• [Interface element records]

---

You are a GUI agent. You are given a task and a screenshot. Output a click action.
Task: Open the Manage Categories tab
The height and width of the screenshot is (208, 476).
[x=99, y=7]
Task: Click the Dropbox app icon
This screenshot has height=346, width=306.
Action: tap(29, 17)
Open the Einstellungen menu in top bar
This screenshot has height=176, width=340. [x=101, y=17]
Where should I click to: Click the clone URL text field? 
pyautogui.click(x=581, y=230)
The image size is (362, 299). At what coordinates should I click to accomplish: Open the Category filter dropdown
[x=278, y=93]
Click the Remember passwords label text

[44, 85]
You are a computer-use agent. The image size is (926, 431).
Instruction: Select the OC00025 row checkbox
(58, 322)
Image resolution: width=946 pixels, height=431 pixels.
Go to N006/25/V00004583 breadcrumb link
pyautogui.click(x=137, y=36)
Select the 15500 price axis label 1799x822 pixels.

---

Update the records by replacing every "Open" with "Display". Keep everything else the same.

• [Correct response]
You are a GUI agent. You are given a task and a screenshot. Output a click action.
Task: Display the Manage Categories tab
The height and width of the screenshot is (208, 476).
[x=99, y=7]
Task: Click the Dropbox app icon
This screenshot has height=346, width=306.
Action: tap(29, 17)
Display the Einstellungen menu in top bar
This screenshot has height=176, width=340. [x=101, y=17]
Where should I click to: Click the clone URL text field? 
pyautogui.click(x=581, y=230)
The image size is (362, 299). At what coordinates should I click to accomplish: Display the Category filter dropdown
[x=278, y=93]
Click the Remember passwords label text

[44, 85]
You are a computer-use agent. The image size is (926, 431).
Instruction: Select the OC00025 row checkbox
(58, 322)
Image resolution: width=946 pixels, height=431 pixels.
Go to N006/25/V00004583 breadcrumb link
pyautogui.click(x=137, y=36)
Select the 15500 price axis label 1799x822 pixels.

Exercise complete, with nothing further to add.